Distinct clusters of consumer have been identified that show preferences for different accessions on the basis of phytochemical content and sensory properties, such as for and against ITCs and potent sulfur-containing VOCs. Our second hypothesis that hotness, pepperiness and sweetness were positive traits was therefore not wholly accurate. Consumers preferred peppery cultivars like SR19, but a substantial proportion of people within the study preferred the ‘milder’ cultivar SR3. Many of the consumers were indifferent to any of the accessions, and roughly a third would generally not purchase these cultivars.

The results run in opposition to the general dogma that a) rocket varieties should all be hot, but not bitter, and b) consumers either like or dislike varieties on this basis. The present study has shown this is an oversimplification of reality, and reduced hotness is a desirable sensory trait for a subset of consumers. Some of the consumers analysed preferred the hotness, pepperiness and appearance of SR19, perhaps making it the most accepted “all-round” accession tested in this study. By comparison, SR12 was perceived negatively due to its high levels of bitterness, and SR5 was not favored because of its high levels of hotness and low levels of sweetness.

High concentrations of specific phytochemicals that typically contribute towards hot and bitter sensations are not acceptable to some consumers. Breeding varieties for high total GSL/ITC content is an unsophisticated approach that does not account for these differences in consumer preference. Some preferred the hot ITC and sulfur compounds that are produced from and associated with the GSL-myrosinase reaction (as in SR19), but a substantial proportion rejected accessions because of low sugar-ITC ratios.

It is also important to note the health beneficial GSL glucoraphanin had no significant effect on consumer perceptions and preferences. This adds weight to our hypothesis that specific GSLs can be increased through breeding without having a negative impact on sensory attributes (Bell et al., 2017). With regular consumption of rocket and sulforaphane (the ITC of glucoraphanin) consumers could potentially improve their long-term health and reduce the risk of developing chronic diseases, such as cardiovascular disease and some forms of cancer (Traka et al., 2013).
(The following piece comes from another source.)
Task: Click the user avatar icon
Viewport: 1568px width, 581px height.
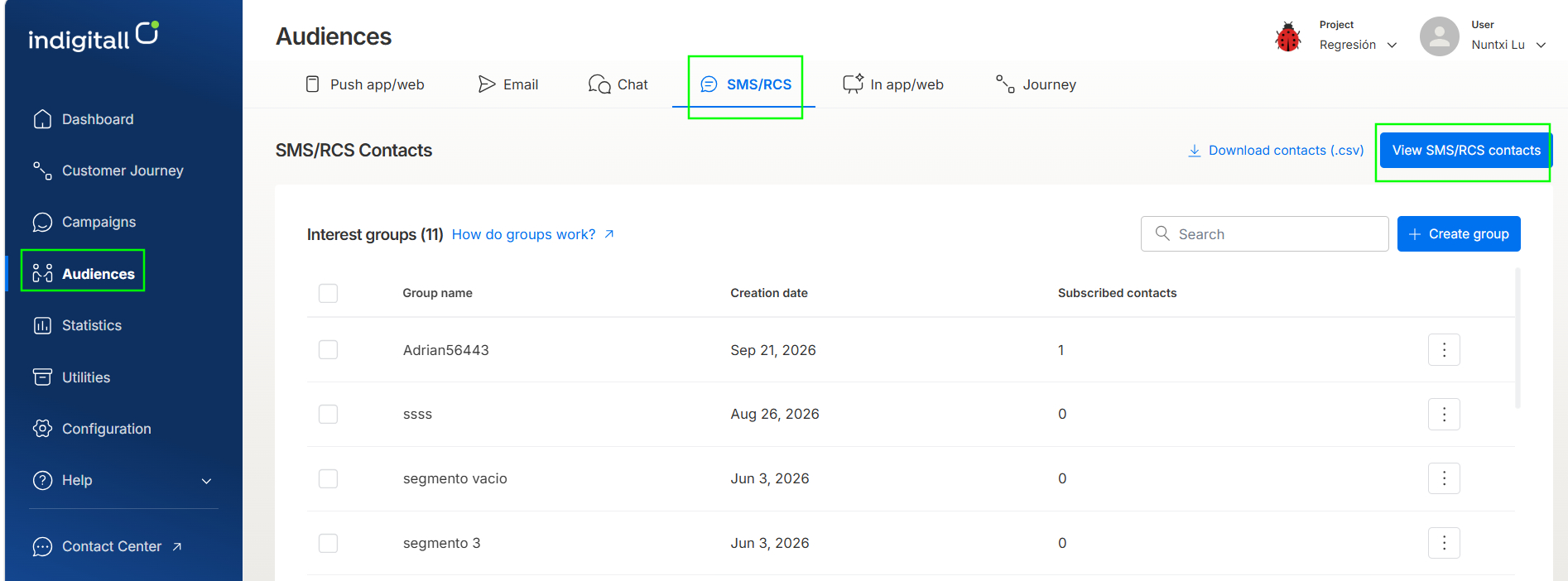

The results of this study illustrate consumers of rocket leaves are able to differentiate between accessions, and are much more sophisticated in their evaluation of leaves than has been previously realised. Not all consumers of rocket are alike, and as such desire products that match their tastes. Plant breeders and processors must attempt to amalgamate positive visual, sensory and phytochemical traits in rocket to expand the market to individuals who at present are not specifically catered for. This can be achieved in the short term by selection of varieties that can produce a known and consistent standard of expected ‘quality’, and are well suited to specific growing regions or climates. In the long term, new varieties must be produced that account for the diverse preferences of consumers, such as those who prefer sweet and ‘milder’ leaves, and those who prefer hot and peppery leaves. These products must also be marketed appropriately; just as different types of apples are known for their differing sweet and sour tastes, rocket types could also be subdivided according to sensory properties and their intended consumer demographic.